- **Vorliegender Text**:
┌──

Karl Haeckel an Ernst Haeckel, Potsdam, 15. Februar 1888

Potsdam 15 Febr.

1888.

Liebster Bruder!

Zu Deinem Geburtstage nimm hiermit meinen herzlichen Glückwunsch hin. Ich muß nach Deinen letzten Zeilen annehmen, daß Du noch tief in den letzten Arbeiten für die Challenger-Berichte bist. Ich wünsche von Herzen, daß diese Arbeiten nun bald im neuen Lebensjahre ihre Endschaft erreichen mögen. Du wirst morgen Deine Lisbeth im häuslichen Kreise vermissen; möge sie recht frisch und munter zu letztern in denselben zurückkehren und mit den beiden anderen Kindern Euch ferner Freude machen.

Unsre liebe alte Mutter läßt Dir durch mich ihren || herzinnigen Glückwunsch sagen. Es kommt sie schwer an, nicht mehr selber schreiben zu können, und doch geht es nicht mehr.

Ihr Zustand ist unverändert, heute oder morgen werde ich mal wieder mit ihr die Papiere und Coupons zu ihrer Beruhigung durchgehen müssen, um sie zu beruhigen, daß „alles in Ordnung“ ist.

└──

- **Bereitgestellte Daten**:

┌──

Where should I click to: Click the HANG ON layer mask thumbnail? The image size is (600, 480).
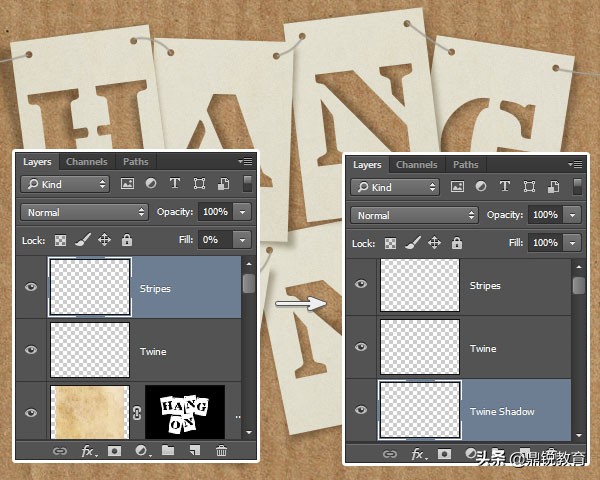185,408
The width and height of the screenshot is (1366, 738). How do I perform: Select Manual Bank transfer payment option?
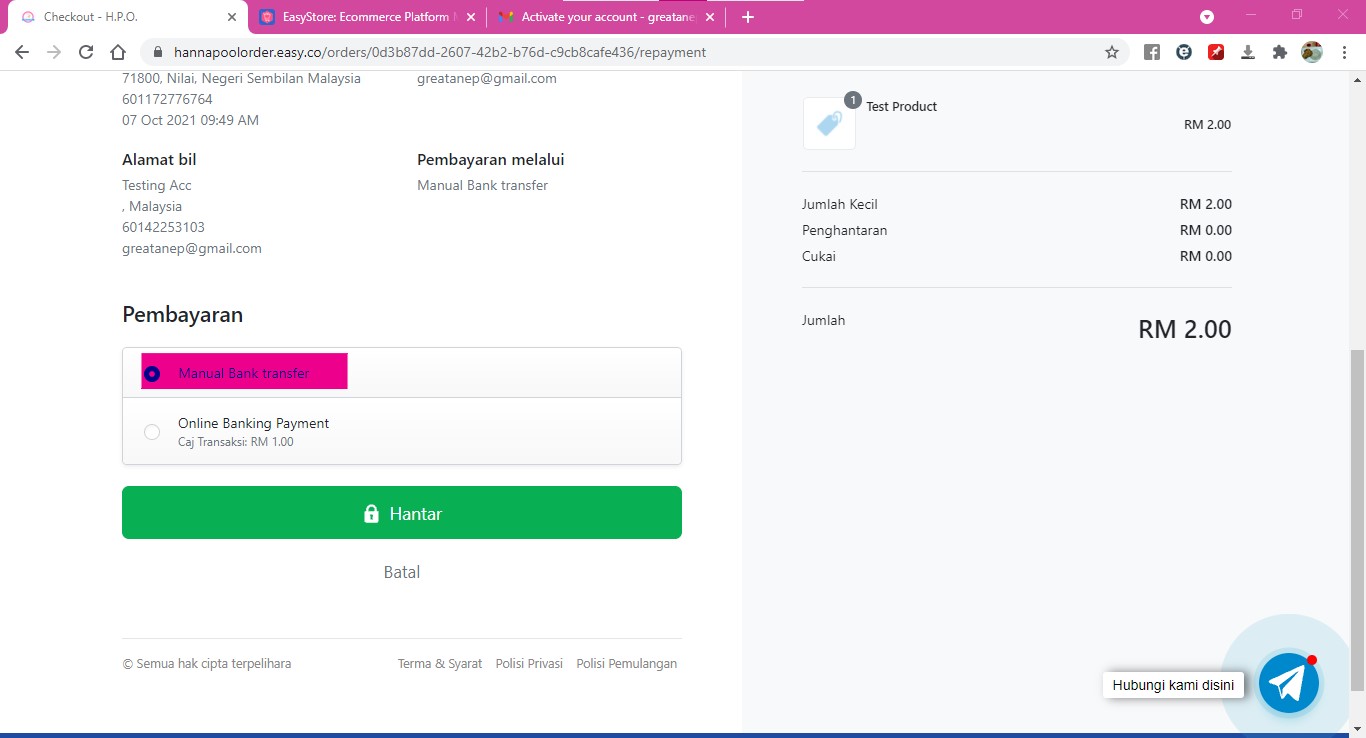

└──

- **Aufgaben**:
1 > Beantworte anhand des Briefs an Ernst Haeckel:
(a) Für welche Berichte arbeitet der Empfänger noch?
(b) Was kann die Mutter nicht mehr?
(c) Was will der Schreiber mit der Mutter durchgehen?
2 > Schreibe im Brief an Ernst Haeckel die Stelle von „Potsdam 15 Febr.“ bis „es nicht mehr.“ neu und setze dabei „Segenswunsch“ an die Stelle von „Glückwunsch“.
3 > Führe den Brief an Ernst Haeckel nach seinem letzten Satz weiter.

- **Antworten je Aufgabe**:
1 >
(a) Für die Challenger-Berichte.
(b) Sie kann nicht mehr selber schreiben.
(c) Die Papiere und Coupons.

2 >
Potsdam 15 Febr.

1888.

Liebster Bruder!

Zu Deinem Geburtstage nimm hiermit meinen herzlichen Segenswunsch hin. Ich muß nach Deinen letzten Zeilen annehmen, daß Du noch tief in den letzten Arbeiten für die Challenger-Berichte bist. Ich wünsche von Herzen, daß diese Arbeiten nun bald im neuen Lebensjahre ihre Endschaft erreichen mögen. Du wirst morgen Deine Lisbeth im häuslichen Kreise vermissen; möge sie recht frisch und munter zu letztern in denselben zurückkehren und mit den beiden anderen Kindern Euch ferner Freude machen.

Unsre liebe alte Mutter läßt Dir durch mich ihren || herzinnigen Segenswunsch sagen. Es kommt sie schwer an, nicht mehr selber schreiben zu können, und doch geht es nicht mehr.

3 >
Die Kinder haben in letzter Zeit manche Vergnügungen gehabt, doch läßt der Gesellschaftssturm jetzt nach. Bei uns ist er überhaupt nicht so arg, wie bei vielen Anderen. Julius hat sich gestellt und ist wegen Gebirgshalses – zu großer Anschwellung der Schilddrüse – höherer Grad von Kropf – wovon er keine Ahnung hatte, || für gänzlich untauglich zum Militärdienst erachtet. Er hat nun noch im Sommer eine Superrevision durchzumachen. Beide Juristen haben das Tanzbein einige Male geschwungen. Mir geht es wie gewöhnlich. Einige Abgespanntheit nach mäßigerem Schlaf und einigen Schnupfen abgerechnet, gut. Man wird nicht jünger.

Tante Bertha ist leidlich munter, war neulich mit Marie im „Sommernachtstraum“!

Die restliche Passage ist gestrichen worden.